#### Information shown

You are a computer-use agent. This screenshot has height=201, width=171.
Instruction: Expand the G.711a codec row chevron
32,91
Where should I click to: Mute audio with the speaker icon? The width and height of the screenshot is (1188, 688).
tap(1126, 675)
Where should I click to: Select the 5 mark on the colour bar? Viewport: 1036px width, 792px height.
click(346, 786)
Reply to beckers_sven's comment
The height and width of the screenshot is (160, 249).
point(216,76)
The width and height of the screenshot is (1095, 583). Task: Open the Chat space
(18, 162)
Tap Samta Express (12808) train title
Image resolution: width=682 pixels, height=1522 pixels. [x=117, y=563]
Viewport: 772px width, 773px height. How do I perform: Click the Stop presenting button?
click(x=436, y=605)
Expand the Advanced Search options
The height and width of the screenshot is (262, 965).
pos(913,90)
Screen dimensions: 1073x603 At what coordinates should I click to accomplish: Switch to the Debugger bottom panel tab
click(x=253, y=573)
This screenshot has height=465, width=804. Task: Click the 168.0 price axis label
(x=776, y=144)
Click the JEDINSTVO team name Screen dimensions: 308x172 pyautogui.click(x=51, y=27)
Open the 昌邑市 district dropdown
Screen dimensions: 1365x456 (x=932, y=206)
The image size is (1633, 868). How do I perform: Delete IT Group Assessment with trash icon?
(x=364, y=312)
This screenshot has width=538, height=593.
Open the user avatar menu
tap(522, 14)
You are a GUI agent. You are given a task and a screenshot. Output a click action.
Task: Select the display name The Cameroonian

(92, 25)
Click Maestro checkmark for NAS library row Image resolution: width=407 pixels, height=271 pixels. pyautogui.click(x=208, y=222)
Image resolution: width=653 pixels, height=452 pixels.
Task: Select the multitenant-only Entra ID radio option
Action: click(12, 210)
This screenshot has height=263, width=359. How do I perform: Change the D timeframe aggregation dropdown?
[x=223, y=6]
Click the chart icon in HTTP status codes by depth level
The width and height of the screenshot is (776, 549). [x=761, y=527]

#### Exercise objective
Write out, exactly as given, the line containing "This screenshot has height=263, width=359." and every line after it to the end of the records. Include nothing else.

#### Final answer
This screenshot has height=263, width=359. How do I perform: Change the D timeframe aggregation dropdown?
[x=223, y=6]
Click the chart icon in HTTP status codes by depth level
The width and height of the screenshot is (776, 549). [x=761, y=527]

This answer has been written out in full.